# Bucks work out some centers, including Leonard



## narek (Jul 29, 2005)

> Bucks general manager John Hammond, coach Scott Skiles and the staff got a close look at Zeller, Leonard and Syracuse's Fab Melo in a four-center, two-guard workout Thursday at the Cousins Center.
> 
> Zeller, the senior from North Carolina, is considered a lottery pick and possibly a top 10 selection. Leonard impressed teams at last week's NBA draft combine in Chicago and the sophomore from Illinois also may have moved himself into lottery position.
> 
> ...


http://www.jsonline.com/blogs/sports/159091965.html#!page=1&pageSize=10&sort=newestfirst


----------



## roux (Jun 20, 2006)

I can just feel Meyers Leonard, not going to be a happy guy on draft night if it happens


----------



## Dornado (May 26, 2003)

Oh boy.... just what the Milwaukee fan base has been clamoring for... Myers Leonard. He just feels like a Bucks draft pick for some reason.


----------



## roux (Jun 20, 2006)

:favre:


----------



## Dornado (May 26, 2003)

That may be the most unintentionally hilarious highlight reel I have ever seen.

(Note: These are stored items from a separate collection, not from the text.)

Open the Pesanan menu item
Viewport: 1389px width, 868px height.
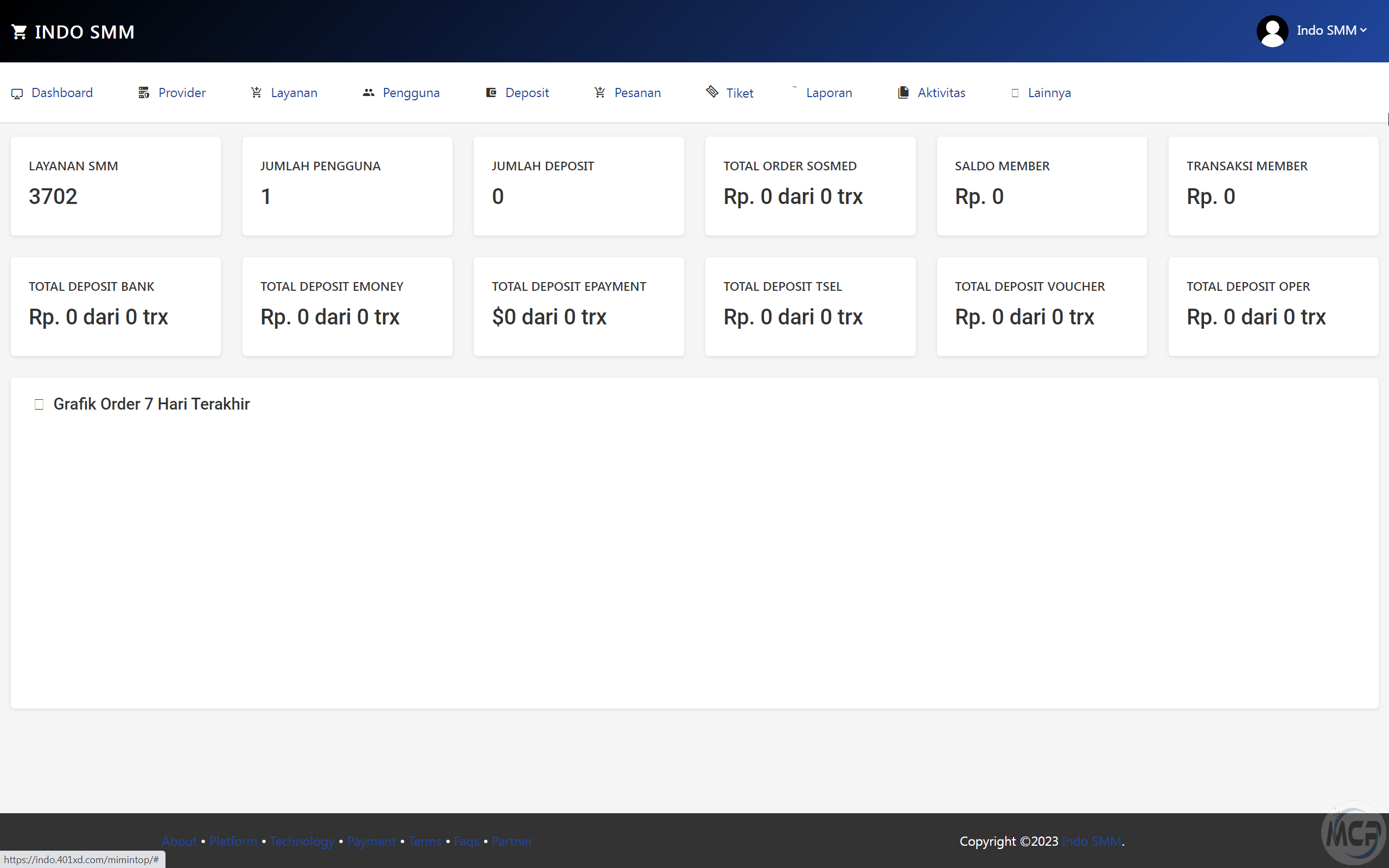[x=637, y=93]
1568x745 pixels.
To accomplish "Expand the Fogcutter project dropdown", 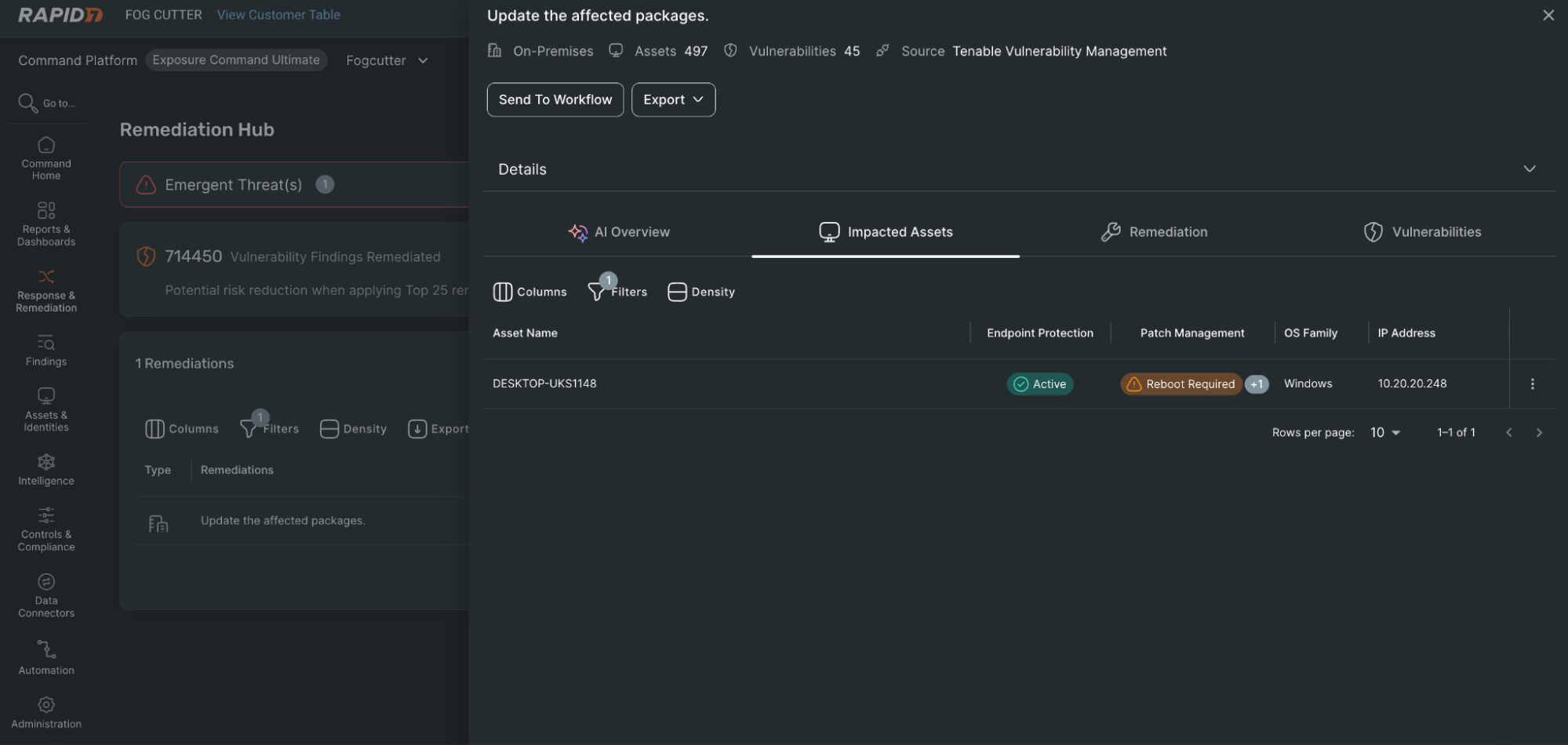I will pos(387,60).
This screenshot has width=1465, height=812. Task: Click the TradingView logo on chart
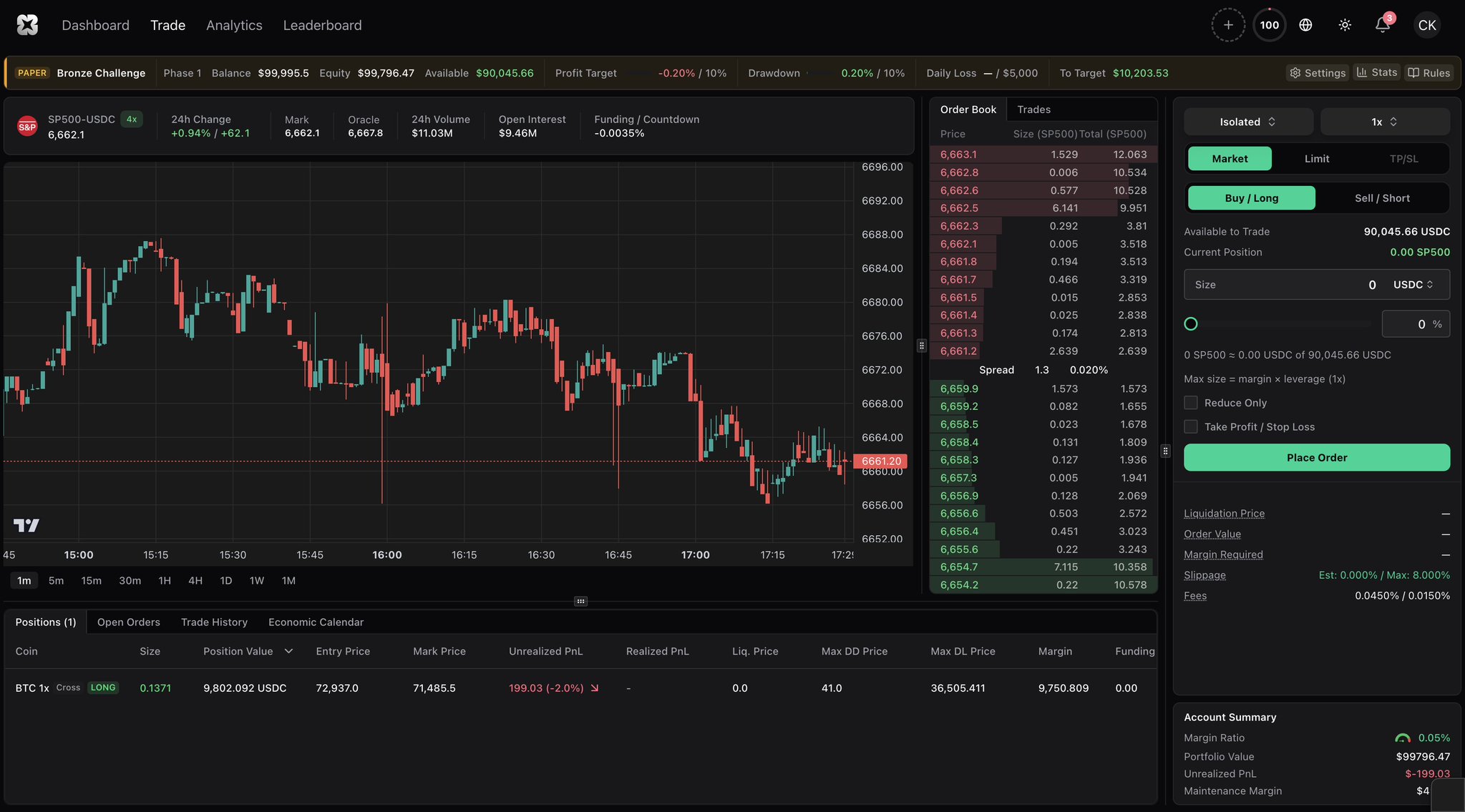26,525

My favorite part was where he set a pick... and then later... when he set a pick...


----------



## roux (Jun 20, 2006)

Dornado said:


> Oh boy.... just what the Milwaukee fan base has been clamoring for... Myers Leonard. He just feels like a Bucks draft pick for some reason.


Maybe its because we draft like total assholes


----------



## Pacers Fan (Aug 25, 2002)

Tyler Zeller would be perfect to run with Ellis and Jennings. Unfortunately, Scott Skiles would not be the right coach for the make-up of that team.


----------



## roux (Jun 20, 2006)

Pacers Fan said:


> Tyler Zeller would be perfect to run with Ellis and Jennings. Unfortunately, Scott Skiles would not be the right coach for the make-up of that team.


Scott Skiles isnt really good for anyone under the age of 21, and the fact he is a lame duck coach i highly doubt he is going to take the time develop anyone, making this possibility even worse


----------



## Wade County (Jun 22, 2003)

Damn, first "highlights" package ive seen of Leonard....he looks like a spud.


----------



## Bubbles (Nov 12, 2005)

Awesome. A gangly center who is capable of dunking, is an average rebounder, and can make basic passes (that I can make). My hope for this team continues to dwindle.


----------